__TO DO__
[1] From the EBML parsing page, translate this sentence into Spanish: "The idea of this parsing library is to transform the stream data provided by the user application into understandable EBML interpreted commands."
[2] Condense the paragraph of the EBML parsing page that begins "The design of the parsing interface" into two short sentences, keeping its main facts.

__EXCERPT__
• • • • •

Parsing EBML streams

Introduction

This page tries to teach how a user of this library should use the reading functions in order to read and parse an EBML stream correctly. For those who don't know what EBML is, it is basically a binary XML created and used by the matroska developpers. The libmatroska is based on the libebml implementation of these guys. Fore more details, please read the What is EBML page first and eventually visit the EBML web page at http://ebml.sourceforge.net/

Concepts

The idea of this parsing library is to transform the stream data provided by the user application into understandable EBML interpreted commands. Once the EBML nodes are found and parsed, they are sent to a callback object that should know what to do with them.

The design of the parsing interface is closed to the one of eXpat, an XML parser library (see http://expat.sourceforge.net for more details on eXpat). Using such interface allows light code and on-the-fly parsing, that means the parser does not need to have all the data ready before starting the parsing process... The data can arrive while the parsing is beeing done.

It is the responsability of the user application to read the EBML stream from a file, a socket, a user input or whatever, and then to send this to the parser...

At least, the callback object may use a reader helper that knows how to read standard EBML types such as integers, floats, strings etc...

The library is divided into three main components :

  • The reader itself that does the parsing stuffs
  • An implementation of the callback object (the implementation is left to the user application developper)
  • An optionnal helper object that knows more on the content of the EBML stream.

Here comes the organisation of the different modules and how data go from one to another. Note that the user application and the user callback object may share some information so the callback object communicates with the application itself.

ebml_parsing_concept.png
Concept

Here comes the UML class diagram, presenting the main classes involved in the presented behavior.

ebml_parsing_class.png
Class Diagram

See EBML::IReader, EBML::IReaderCallback and EBML::IReaderHelper for more details on each of these classes.

Sample code

In this section, a sample of user application code is presented that parses the sample file created in the page named : Formating EBML streams

The parsed value are printed in the console.

• • • • •

__SOURCE MATERIAL__
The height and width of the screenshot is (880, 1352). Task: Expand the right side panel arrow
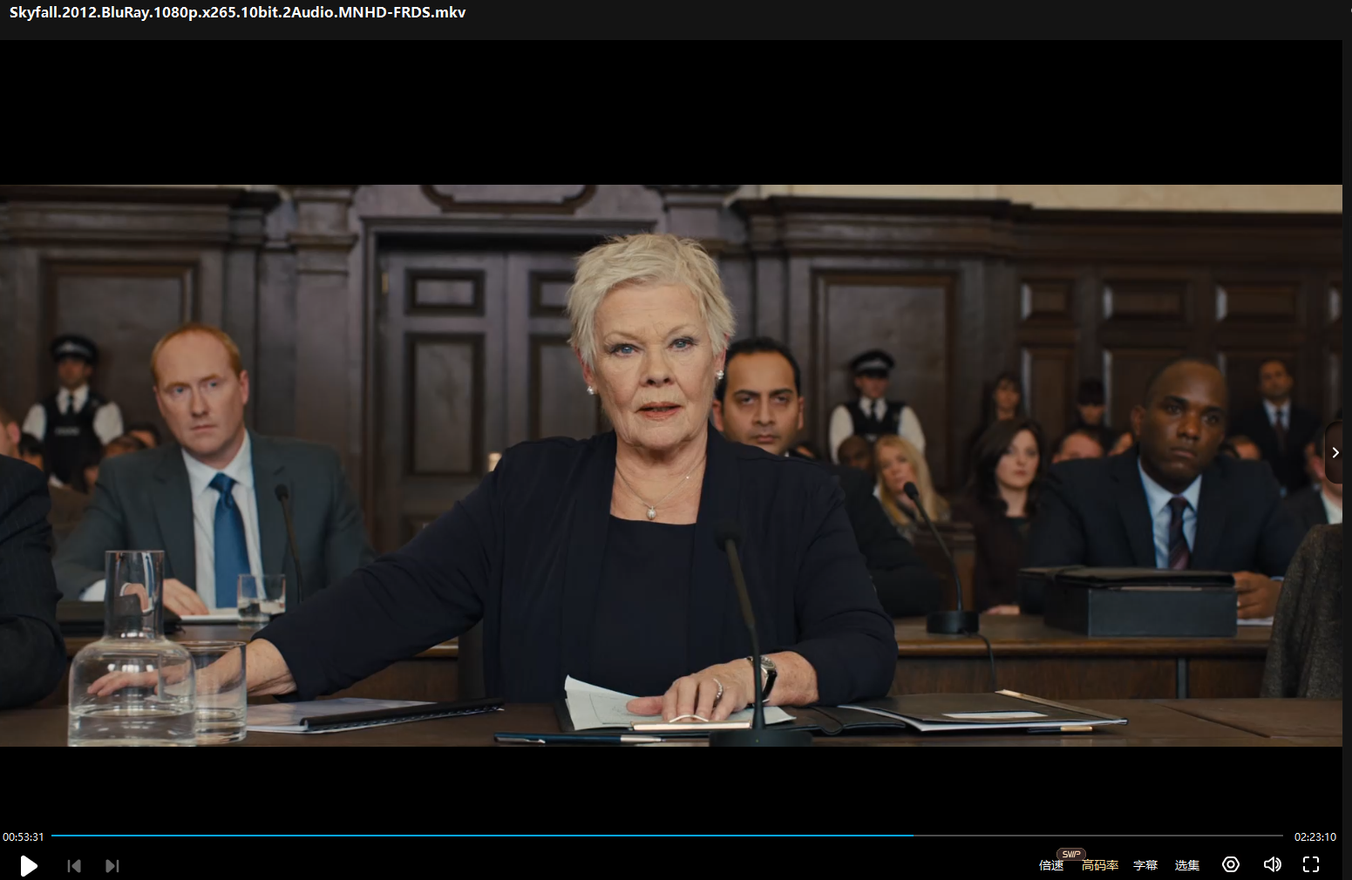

• • • • •

__PER-TASK OUTPUTS__
[1] La idea de esta biblioteca de análisis es transformar los datos del flujo proporcionados por la aplicación del usuario en comandos EBML interpretados comprensibles.

[2] The parsing interface is modeled on that of eXpat, an XML parser library. This keeps the code light and allows on-the-fly parsing, so parsing can begin before all the data is available and continue as more data arrives.